= Document segment =
[haiku-development] Re: gcc enable _Decimal32, _Deimal64 and _Decimal128 (and g++ decimal32, ...) support

  • From: fano il primo <fanoilprimo@xxxxxxxxx>
  • To: haiku-development@xxxxxxxxxxxxx
  • Date: Tue, 6 Dec 2011 09:54:46 +0100

On Mon, Dec 5, 2011 at 10:23 PM, Stephan Aßmus <superstippi@xxxxxx> wrote:

> Hi,
>
> first of all, the people who are talking about rounding to solve the
> problem don't understand the full scope of the problem. However, what you
> need to do exactly depends on the particular situation. For example, if you
> try to split 100 EUR in three equal parts, you just can't.


Yes me too had the impression the problem is not well understood... I do
not pretend that 100.00 / 3.00 give me a sensate result but on
the other hand 0.60 /3.00 should give me 0.20 and not
0.199999999999999999999999999999999978, right?

It's this problem the IEEE decimal floating point standard tries to solve:
do right math with the number naturally used by human beings
not by 'puters...

So we've 100/3 it 's not representable ( as it does 33.33333(3) ), but 0.6
/3 it is; as in decimal you don't obtain a periodical or transcendent
number.

= Data shown =
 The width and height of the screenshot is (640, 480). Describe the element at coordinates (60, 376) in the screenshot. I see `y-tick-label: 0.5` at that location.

= Description of the task =
In the mailing list message above, why does the writer hold that 0.6 / 3 is representable in decimal while 100 / 3 is not? Answer in one to three sentences.

= Answer for the task =
Dividing 0.6 by 3 in decimal yields 0.2 and does not produce a periodic number. Dividing 100 by 3 gives 33.333… with the 3 repeating without end, so it cannot be represented.